Digestion - is a microbiological process that converts the chemically complex organic sludge to methane, carbon dioxide, and an inoffensive humus like material. The reactions occur in a closed tank or digester that is anaerobic—that is, devoid of oxygen. The conversion takes place through a series of reactions. First the solid matter is made soluble by enzymes, then the substance is fermented by a group of acid-producing bacteria, reducing it to simple organic acids such as acetic acid. The organic acids are then converted to methane and carbon dioxide by bacteria. Thickened sludge is heated and added as continuously as possible to the digester, where it remains for 10 to 30 days and is decomposed. Digestion reduces organic matter by 45 to 60 percent. Digested sludge is placed on sand beds for air drying. Percolation into the sand and evaporation are the chief processes involved in the dewatering process. Air drying requires dry, relatively warm weather for greatest efficiency, and some plants have a greenhouse like structure to shelter the sand beds. Dried sludge in most cases is used as a soil conditioner; sometimes it is used as a fertilizer because of its 2 percent nitrogen and 1 percent phosphorus content.
6.2 Secondary Treatment
Having removed 40 to 60 percent of the suspended solids and 20 to 40 percent of the BOD5 in primary treatment by physical means, the secondary treatment biologically reduces the organic material that remains in the liquid stream. Usually the microbial processes employed are aerobic—that is, the organisms function in the presence of dissolved oxygen. Secondary treatment actually involves harnessing and accelerating nature's process of waste disposal. Aerobic bacteria in the presence of oxygen convert organic matter to stable forms such as carbon dioxide, water, nitrates, and phosphates, as well as other organic materials. Several alternative processes available in secondary treatment are: trickling filter, activated sludge, and lagoons.
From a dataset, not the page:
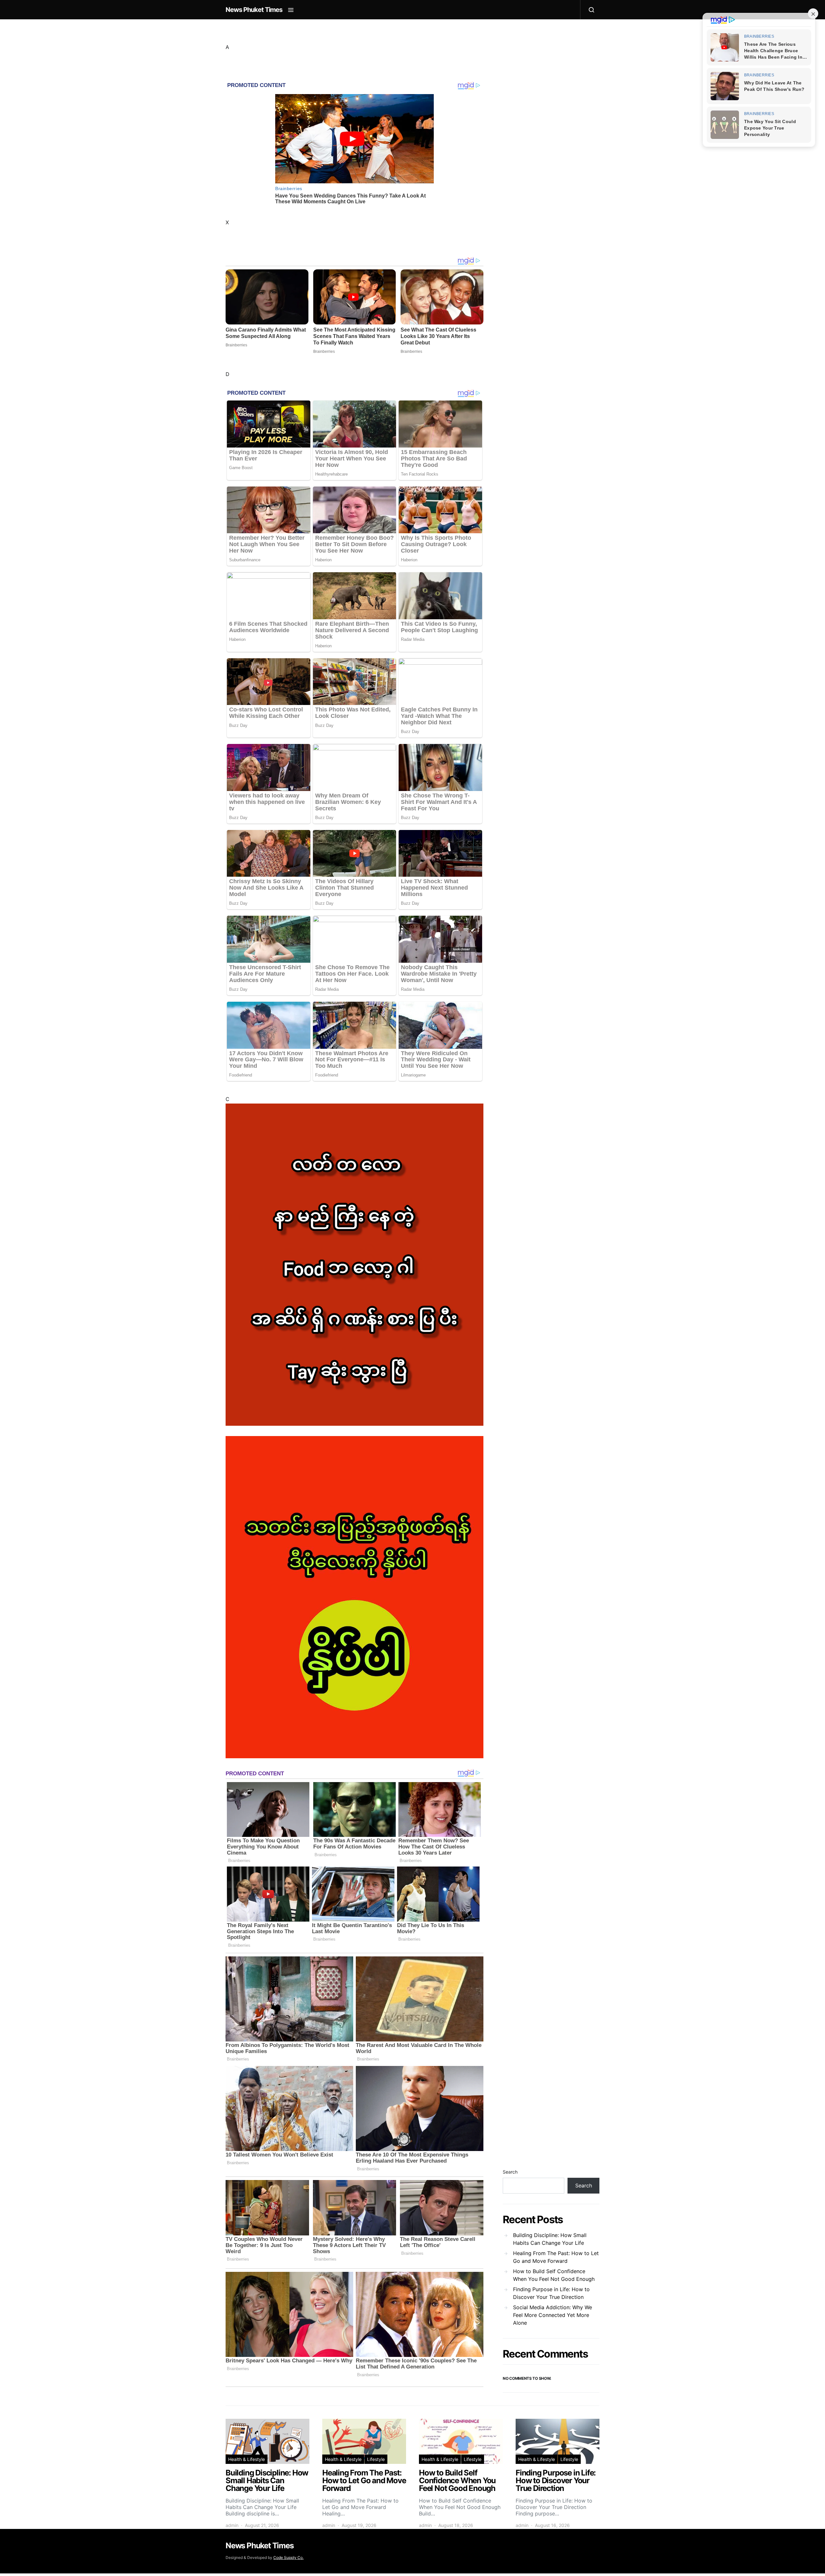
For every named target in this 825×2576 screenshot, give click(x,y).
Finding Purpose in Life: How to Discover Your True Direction (551, 2293)
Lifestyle (376, 2459)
Trickling Filter- In this process, a waste stream is distributed intermittently over a bed or column of some type of porous medium. A gelatinous film of microorganisms coats the medium and functions as the removal agent. The organic matter in the waste stream is absorbed by the microbial film and converted to carbon dioxide and water. The trickling-filter process, when preceded by sedimentation, can remove about 85 % of the BOD5 entering the plant.
Activated Sludge- This is an aerobic process in which gelatinous sludge particles are suspended in an aeration tank and supplied with oxygen. The activated-sludge particles, known as floc, are composed of millions of actively growing bacteria and protozoa bound together by a gelatinous slime. Organic matter is absorbed by the floc and converted to aerobic products. The reduction of BOD5 fluctuates between 60 and 85 %. An important companion unit in any plant using activated sludge or a trickling filter is the secondary clarifier, which separates bacteria from the liquid stream before discharge. The inventorDr Gilbert Fowler is given in th ephotograph.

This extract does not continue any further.